During his years as an FBI informant, Blodgett monitored notable American and British far-right figures, including David Duke, William L. Pierce, Don Black, Dr. Ed Fields, Paul Hall, Jr., Rev. Richard Butler, Chris Temple, Willis Carto, Mark Cotterill, Steven Cartwright, Richard Barnbrook, John Tyndall, Nick Griffin, Michael Collins Piper, David Irving, Mark Weber, Greg Raven, Gregory Douglas, Tom Metzger, Bradley Smith, Sam Dickson, and numerous others.

His investigative efforts included attending gatherings of Holocaust deniers and white supremacist organizations which were of interest to American anti-terrorism law enforcement officials and agencies. Blodgett regularly met with FBI and JTTF agents and analysts, and other officials, to provide information he uncovered in his investigative efforts.

The FBI/JTTF assigned him to infiltrate, surveil and monitor neo-Nazis, The Ku Klux Klan, the Aryan Nations, fascist Skinheads, Holocaust deniers and other racists and professional anti-Semites and their donors, their violence-prone rank-and-file members and their clandestine supporters in the United States, the UK, Europe, Canada, and the Caribbean.

As an FBI informant, Blodgett investigated and identified money-laundering and tax evasion schemes, RICO violations, wire fraud, mail fraud and other financial crimes connected to the leaders and financial backers of several racist far right, anti-Semitic organizations.

The FBI, JTTF and IRS, acting on his findings, developed cases which were later handled by the Financial Crimes Enforcement Network (FINCEN) and U.S. Treasury Department.

== Lawsuit against the University Club of Washington, D.C. ==
Blodgett, who had been a member of the University Club of DC since 1992, hosted Dr. William L. Pierce there for lunch, in 1999. When contacted by a reporter from The Washington Post who asked about the meeting, Blodgett acknowledged he had hosted the controversial Pierce.

A subsequent article in The Washington Post angered some members, who urged its board of governors to oust Blodgett. After refusing to voluntarily resign his membership he was expelled and later sued. This noteworthy legal case, ‘Blodgett v. the University Club of D.C.’ is taught in law schools and regularly cited by judges, professors and legal journalists — as case law, pertaining to the rights of private clubs and those of their members.

#### Given information
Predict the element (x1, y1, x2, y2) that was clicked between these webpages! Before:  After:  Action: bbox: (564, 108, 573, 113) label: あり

#### Brief A
In the Blodgett text, rewrite the portion starting at "A subsequent article" and ending at "of their members.", switching "board of governors" for "executive committee".
#### Brief B
Using the Blodgett text, answer these questions:
(i) Since what year had Blodgett been a member of the University Club of DC?
(ii) Which two bodies later handled the cases developed from his findings?
(iii) A reporter from which newspaper asked Blodgett about his 1999 lunch with Pierce?
#### Brief C
Continue the text about Blodgett from where it stops.

#### Result A
A subsequent article in The Washington Post angered some members, who urged its executive committee to oust Blodgett. After refusing to voluntarily resign his membership he was expelled and later sued. This noteworthy legal case, ‘Blodgett v. the University Club of D.C.’ is taught in law schools and regularly cited by judges, professors and legal journalists — as case law, pertaining to the rights of private clubs and those of their members.

#### Result B
(i) 1992
(ii) The Financial Crimes Enforcement Network (FINCEN) and the U.S. Treasury Department
(iii) The Washington Post

#### Result C
== Drug addiction, recovery, and later business career ==
Prior to working for the FBI, Blodgett had developed an addiction to crack cocaine. This led to the end of his 10-year marriage in 2005 and being arrested and jailed on drug charges. In 2006, while on probation, he conquered his addiction and began working for a DC-based direct mail marketing firm, Whitehead & Associates.

Since his FBI career, Blodgett’s professional activities have largely focused on marketing, promotions and sales.

When the direct marketing company relocated to San Antonio, Texas, in 2008; Blodgett moved there along with it. When it moved to Tyler, Texas in 2014, Blodgett remained with the firm, which raised funds for a variety of political candidates and charitable organizations.

During this time Blodgett put his marketing and promotions skills to use as an independent political consultant, raising funds for several candidates for office in Iowa, of both parties – Republican and Democrat.

== Published works and current activities ==
From 2010-21, he wrote Op-Ed columns which appeared in The Des Moines Register, USA Today, the Globe-Gazette, NorthIowaToday.com, The HuffPost, RealClearPolitics and other publications and websites. His 2021 memoir, Republican Crackhead featured his drug issues, FBI work, political career, White House years and recovery from addiction.

Todd Blodgett today divides his time between in Clear Lake, Iowa and Tyler, Texas. He serves as a director of the Bertha Stebens Charitable Foundation, based in Mason City, and owns a summer home at the Outing Club, a private entity based in Clear Lake, Iowa, where his family has held membership since 1972. He is an NRA Life member, is interested in firearms and known to legally carry a gun.